WHAT IS REQUIRED:
The expected result is the full set of records, copied precisely, with images dropped.

Dataset entries
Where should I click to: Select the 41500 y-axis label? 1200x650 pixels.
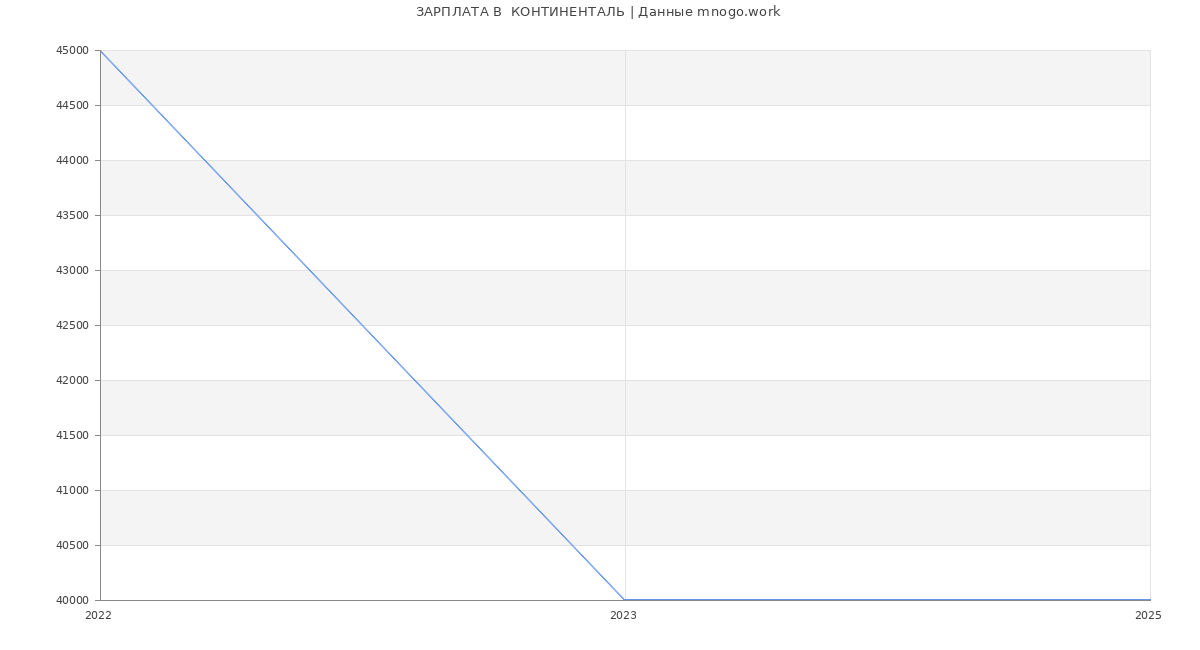click(x=73, y=435)
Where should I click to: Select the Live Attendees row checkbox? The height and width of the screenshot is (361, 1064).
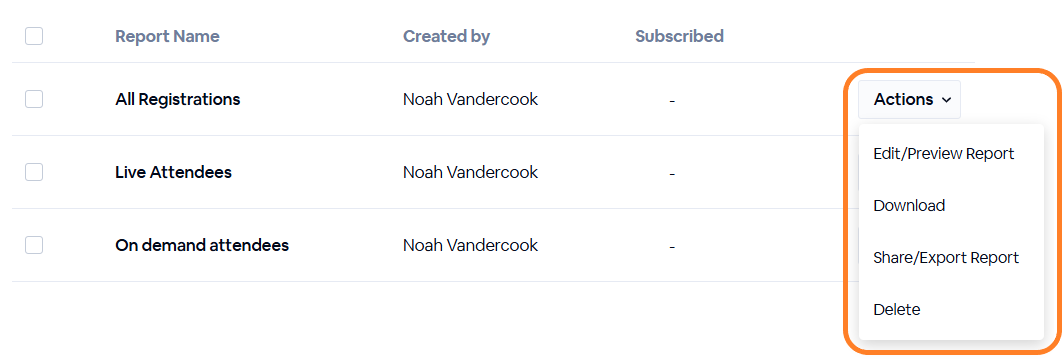[34, 172]
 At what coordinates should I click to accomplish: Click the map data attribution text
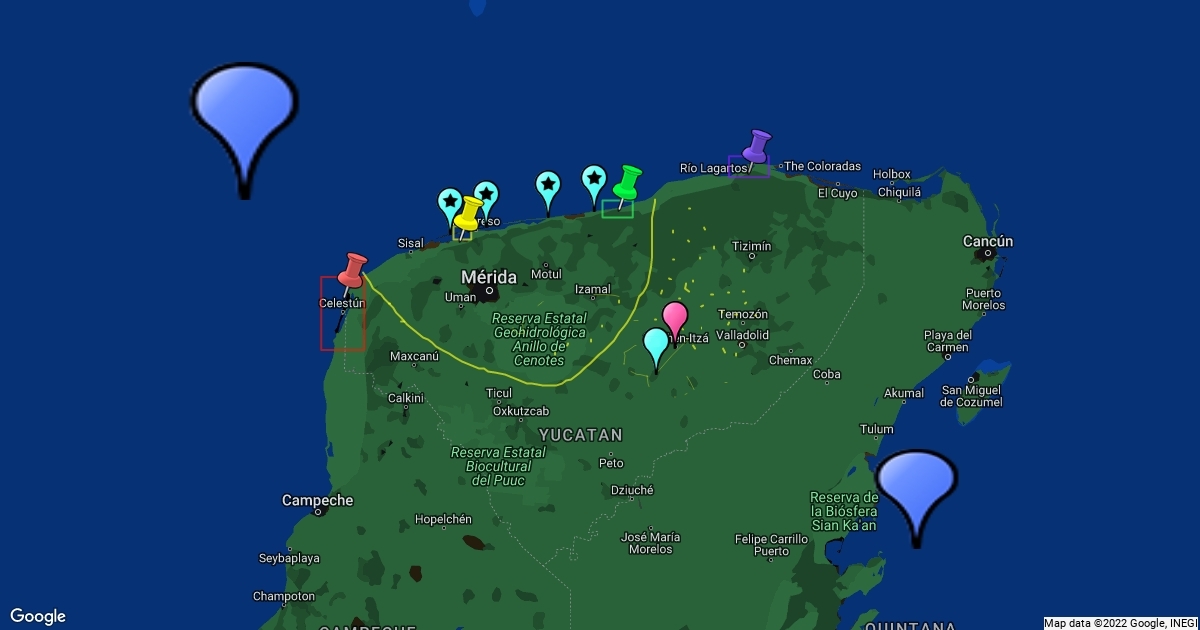pos(1119,623)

COMPLETED EXERCISE:
Where should I click to: Select the 41500 y-axis label? 1200x650 pixels.
click(x=73, y=435)
Where should I click to: Select the Live Attendees row checkbox? The height and width of the screenshot is (361, 1064).
[34, 172]
 At what coordinates should I click to accomplish: Click the map data attribution text
pos(1119,623)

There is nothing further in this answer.